Literary agent Mita Kapur has encountered manuscripts partly written with AI but finds them lacking authenticity. She values writing that comes from raw honesty and emotional depth. Still, she acknowledges AI’s growing role and expects writers to coexist—some relying on AI, others sticking to traditional methods.
Jibu Elias, formerly of India’s AI initiative, notes that AI evolves faster than expected, making it hard to write about it definitively. He’s optimistic about AI’s role in healthcare and infrastructure but cautious about generative AI’s impact on jobs. His concern: the artists who inspired AI are being sidelined by the systems built on their work.
‘We’re Not Going to Be Able to Replace Editors’
At Juggernaut Books, founder Chiki Sarkar and her team are experimenting with AI for editorial tasks. AI helps generate subtitles and brainstorm book cover ideas, but real design work still requires human creativity. Sarkar sees AI as a useful line-editing tool—to tighten headlines and improve narrative style—but it can’t replace core editorial judgment.
She believes the publishing industry won’t see massive job losses due to AI anytime soon. AI’s output depends heavily on the quality of prompts, and essential editorial tasks like author relations and assessing manuscripts still need human insight.
Is AI a Disruptor Like Photoshop?
Digital anthropologist Payal Arora compares AI’s impact to that of Photoshop in the 1990s. Initially met with skepticism, Photoshop became a valuable tool without replacing photographers. Similarly, AI tools democratize creativity, enabling filmmakers from underrepresented backgrounds to create work that was once cost-prohibitive.
However, Arora notes that awareness of copyright infringement often comes with privilege—creatives protesting AI misuse usually have platforms and institutional backing. Historically, new technologies face fear before acceptance, and AI might follow the same pattern.
Writer Jerry Pinto is not threatened by AI. For him, AI is a tool for those who dislike writing emails or performing repetitive tasks. He enjoys writing and will continue to do so without AI assistance. He respects AI’s potential in fields like medicine but doubts it will replace human judgment entirely.
Figuring Out the Legalities
While regions like the European Union have introduced AI-specific laws, India relies on existing intellectual property laws to cover AI-generated content. IP lawyer Pankhuri Upadhyay acknowledges India’s legal framework is strong but needs updates to address AI’s unique challenges.
For example, performer contracts often grant producers perpetual rights, which weren’t problematic before AI tools like Sora could generate entire performances using an actor’s likeness without consent or compensation.

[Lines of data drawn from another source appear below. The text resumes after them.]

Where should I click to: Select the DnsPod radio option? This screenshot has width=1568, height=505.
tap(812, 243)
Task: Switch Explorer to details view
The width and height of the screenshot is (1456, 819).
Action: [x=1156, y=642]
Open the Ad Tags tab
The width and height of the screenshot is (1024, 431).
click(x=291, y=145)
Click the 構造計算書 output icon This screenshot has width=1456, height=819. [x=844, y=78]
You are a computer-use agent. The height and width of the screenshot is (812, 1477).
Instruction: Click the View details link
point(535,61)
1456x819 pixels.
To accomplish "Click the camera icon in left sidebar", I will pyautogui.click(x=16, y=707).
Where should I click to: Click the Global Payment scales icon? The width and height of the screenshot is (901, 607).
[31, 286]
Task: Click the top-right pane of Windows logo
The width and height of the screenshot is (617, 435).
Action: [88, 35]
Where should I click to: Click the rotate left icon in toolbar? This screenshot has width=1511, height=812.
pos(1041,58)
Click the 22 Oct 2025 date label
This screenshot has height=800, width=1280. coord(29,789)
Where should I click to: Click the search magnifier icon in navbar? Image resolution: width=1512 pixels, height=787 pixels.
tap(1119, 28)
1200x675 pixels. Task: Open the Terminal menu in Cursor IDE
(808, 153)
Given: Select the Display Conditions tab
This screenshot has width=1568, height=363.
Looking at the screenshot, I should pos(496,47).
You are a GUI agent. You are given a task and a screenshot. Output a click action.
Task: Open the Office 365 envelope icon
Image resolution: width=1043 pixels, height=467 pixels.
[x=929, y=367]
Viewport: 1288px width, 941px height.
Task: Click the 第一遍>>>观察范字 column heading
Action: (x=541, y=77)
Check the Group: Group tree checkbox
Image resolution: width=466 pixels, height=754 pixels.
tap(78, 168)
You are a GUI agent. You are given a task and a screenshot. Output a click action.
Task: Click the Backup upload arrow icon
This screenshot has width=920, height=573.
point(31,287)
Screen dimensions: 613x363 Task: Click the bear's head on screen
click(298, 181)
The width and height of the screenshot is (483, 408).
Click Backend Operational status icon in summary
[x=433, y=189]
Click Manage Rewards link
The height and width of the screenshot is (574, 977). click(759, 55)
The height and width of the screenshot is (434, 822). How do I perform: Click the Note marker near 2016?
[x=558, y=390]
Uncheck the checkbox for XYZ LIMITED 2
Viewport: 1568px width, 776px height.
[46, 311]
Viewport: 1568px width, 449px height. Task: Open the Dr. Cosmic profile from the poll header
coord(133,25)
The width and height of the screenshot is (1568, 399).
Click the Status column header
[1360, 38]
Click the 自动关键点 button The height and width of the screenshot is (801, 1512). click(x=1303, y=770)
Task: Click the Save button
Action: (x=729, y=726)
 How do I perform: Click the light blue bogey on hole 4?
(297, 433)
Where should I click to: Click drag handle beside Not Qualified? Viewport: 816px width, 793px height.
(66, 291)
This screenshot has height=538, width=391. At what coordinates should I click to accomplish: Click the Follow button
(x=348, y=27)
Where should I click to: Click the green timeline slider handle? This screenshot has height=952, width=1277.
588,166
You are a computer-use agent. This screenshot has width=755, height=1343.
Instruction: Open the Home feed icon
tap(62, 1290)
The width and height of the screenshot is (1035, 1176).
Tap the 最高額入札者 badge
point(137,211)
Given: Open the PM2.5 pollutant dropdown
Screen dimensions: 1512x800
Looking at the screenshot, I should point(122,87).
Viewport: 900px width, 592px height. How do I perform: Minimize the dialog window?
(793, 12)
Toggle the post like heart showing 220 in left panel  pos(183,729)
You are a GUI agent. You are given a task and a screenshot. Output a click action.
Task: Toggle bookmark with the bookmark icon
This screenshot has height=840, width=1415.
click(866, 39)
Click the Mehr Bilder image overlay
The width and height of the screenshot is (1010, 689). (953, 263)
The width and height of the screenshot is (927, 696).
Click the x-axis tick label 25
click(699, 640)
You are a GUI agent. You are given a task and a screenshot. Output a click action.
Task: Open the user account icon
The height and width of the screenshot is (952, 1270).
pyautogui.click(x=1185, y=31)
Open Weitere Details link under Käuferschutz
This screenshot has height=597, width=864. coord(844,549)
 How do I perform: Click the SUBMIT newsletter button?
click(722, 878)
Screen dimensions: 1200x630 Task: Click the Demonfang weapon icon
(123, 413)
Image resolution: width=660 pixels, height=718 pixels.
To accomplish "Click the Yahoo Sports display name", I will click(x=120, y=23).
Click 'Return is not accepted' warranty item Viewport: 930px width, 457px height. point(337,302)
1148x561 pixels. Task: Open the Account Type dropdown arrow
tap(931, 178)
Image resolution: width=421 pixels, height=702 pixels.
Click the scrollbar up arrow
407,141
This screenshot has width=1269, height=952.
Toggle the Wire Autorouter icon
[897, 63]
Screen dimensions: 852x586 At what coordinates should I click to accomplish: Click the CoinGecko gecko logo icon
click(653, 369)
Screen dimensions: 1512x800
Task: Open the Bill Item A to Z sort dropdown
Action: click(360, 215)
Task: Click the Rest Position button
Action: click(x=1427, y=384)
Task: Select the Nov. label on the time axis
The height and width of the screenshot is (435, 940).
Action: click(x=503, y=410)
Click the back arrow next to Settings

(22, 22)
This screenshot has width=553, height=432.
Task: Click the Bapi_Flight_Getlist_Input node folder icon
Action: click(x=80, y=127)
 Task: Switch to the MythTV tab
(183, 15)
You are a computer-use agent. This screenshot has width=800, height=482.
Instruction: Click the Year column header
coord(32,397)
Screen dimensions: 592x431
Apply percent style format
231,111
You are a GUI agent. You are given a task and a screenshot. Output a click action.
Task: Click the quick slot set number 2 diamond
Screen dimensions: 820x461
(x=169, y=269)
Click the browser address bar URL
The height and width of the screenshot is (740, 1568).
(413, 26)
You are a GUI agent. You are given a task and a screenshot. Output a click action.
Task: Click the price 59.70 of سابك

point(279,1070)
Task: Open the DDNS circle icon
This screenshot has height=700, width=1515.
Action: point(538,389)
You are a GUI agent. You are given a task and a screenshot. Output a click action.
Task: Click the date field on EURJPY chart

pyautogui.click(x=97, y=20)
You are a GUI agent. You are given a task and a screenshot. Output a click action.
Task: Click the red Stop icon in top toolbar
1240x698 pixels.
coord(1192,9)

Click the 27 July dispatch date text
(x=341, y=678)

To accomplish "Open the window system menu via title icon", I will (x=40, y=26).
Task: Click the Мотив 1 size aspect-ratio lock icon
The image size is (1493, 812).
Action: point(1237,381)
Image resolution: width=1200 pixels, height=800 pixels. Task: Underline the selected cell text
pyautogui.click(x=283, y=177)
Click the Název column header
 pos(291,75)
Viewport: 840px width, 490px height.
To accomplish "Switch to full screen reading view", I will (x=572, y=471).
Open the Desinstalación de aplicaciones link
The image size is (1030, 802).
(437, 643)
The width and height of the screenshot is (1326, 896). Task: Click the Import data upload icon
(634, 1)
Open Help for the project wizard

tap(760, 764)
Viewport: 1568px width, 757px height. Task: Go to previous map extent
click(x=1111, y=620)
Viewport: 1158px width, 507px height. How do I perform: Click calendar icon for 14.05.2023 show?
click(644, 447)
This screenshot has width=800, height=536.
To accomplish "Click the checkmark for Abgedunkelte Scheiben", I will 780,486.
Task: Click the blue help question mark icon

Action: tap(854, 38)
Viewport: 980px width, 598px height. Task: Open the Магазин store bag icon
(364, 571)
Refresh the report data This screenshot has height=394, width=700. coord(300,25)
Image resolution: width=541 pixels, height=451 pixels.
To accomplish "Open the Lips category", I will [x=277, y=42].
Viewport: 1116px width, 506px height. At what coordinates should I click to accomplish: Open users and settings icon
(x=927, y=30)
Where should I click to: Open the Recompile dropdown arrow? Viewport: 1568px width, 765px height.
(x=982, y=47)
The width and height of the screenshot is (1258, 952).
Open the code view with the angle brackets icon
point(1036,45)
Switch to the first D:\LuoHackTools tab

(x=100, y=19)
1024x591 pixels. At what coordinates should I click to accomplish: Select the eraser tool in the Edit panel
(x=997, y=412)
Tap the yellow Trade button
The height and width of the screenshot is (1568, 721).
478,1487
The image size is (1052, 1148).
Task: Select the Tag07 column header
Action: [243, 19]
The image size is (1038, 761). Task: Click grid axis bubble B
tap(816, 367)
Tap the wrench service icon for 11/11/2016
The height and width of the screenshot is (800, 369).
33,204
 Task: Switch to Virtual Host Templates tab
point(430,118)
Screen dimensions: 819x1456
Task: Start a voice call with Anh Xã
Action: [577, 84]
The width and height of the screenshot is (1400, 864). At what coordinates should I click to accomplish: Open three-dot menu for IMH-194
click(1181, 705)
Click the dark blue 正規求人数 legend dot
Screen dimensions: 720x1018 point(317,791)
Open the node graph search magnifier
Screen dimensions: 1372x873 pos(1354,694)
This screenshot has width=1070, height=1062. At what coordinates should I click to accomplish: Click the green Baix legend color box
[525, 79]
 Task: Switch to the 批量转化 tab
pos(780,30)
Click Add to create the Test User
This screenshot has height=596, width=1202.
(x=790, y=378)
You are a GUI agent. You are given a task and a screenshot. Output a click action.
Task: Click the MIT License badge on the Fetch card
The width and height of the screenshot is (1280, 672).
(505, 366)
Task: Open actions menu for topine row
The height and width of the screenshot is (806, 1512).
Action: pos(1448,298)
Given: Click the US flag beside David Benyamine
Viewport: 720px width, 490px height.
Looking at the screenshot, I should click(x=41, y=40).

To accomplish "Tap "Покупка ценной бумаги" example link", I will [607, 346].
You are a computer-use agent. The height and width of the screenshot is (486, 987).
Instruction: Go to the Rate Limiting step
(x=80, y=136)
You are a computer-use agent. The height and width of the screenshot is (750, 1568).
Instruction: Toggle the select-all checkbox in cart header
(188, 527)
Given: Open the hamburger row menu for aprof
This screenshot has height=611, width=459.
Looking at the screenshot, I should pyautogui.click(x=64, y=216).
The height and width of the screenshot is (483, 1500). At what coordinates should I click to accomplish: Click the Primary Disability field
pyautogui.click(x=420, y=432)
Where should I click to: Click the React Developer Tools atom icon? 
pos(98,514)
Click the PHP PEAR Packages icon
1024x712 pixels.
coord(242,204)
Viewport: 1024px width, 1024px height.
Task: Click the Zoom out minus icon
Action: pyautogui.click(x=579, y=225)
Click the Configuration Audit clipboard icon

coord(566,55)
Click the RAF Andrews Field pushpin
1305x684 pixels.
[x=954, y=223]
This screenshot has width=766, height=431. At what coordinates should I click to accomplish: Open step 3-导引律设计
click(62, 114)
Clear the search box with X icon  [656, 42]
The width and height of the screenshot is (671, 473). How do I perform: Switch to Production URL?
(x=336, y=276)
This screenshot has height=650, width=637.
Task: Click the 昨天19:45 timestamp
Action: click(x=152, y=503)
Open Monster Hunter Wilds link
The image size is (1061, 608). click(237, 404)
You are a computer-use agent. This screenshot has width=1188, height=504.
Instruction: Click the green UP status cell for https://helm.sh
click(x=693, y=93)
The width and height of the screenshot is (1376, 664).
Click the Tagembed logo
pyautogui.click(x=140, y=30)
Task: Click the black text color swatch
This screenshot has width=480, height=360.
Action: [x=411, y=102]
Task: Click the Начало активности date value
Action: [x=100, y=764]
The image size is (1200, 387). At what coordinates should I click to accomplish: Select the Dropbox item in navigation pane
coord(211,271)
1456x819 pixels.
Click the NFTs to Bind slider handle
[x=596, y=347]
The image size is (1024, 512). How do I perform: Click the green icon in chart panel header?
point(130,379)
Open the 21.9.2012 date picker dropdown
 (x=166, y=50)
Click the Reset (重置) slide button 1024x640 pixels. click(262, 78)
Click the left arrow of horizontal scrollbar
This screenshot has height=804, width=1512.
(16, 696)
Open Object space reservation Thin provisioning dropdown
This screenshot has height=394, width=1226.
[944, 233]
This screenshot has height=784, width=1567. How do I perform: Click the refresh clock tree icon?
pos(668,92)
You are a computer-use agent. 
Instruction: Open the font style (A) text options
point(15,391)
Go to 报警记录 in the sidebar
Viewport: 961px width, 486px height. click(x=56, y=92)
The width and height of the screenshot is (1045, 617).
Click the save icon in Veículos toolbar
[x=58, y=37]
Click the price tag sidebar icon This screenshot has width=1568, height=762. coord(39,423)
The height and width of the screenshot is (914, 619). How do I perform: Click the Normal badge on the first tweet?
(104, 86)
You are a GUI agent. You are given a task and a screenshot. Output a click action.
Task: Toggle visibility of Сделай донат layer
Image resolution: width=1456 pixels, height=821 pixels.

This raises new ethical and legal questions.
The legal landscape is unsettled, with ongoing lawsuits expected to clarify whether training AI on copyrighted material constitutes infringement. The United States Copyright Office has issued guidelines to help navigate these issues. This period could be an opportunity to rethink intellectual property systems, with emerging ideas like using blockchain to track creative ownership. Ironically, AI itself may become a tool to protect creative rights across various media.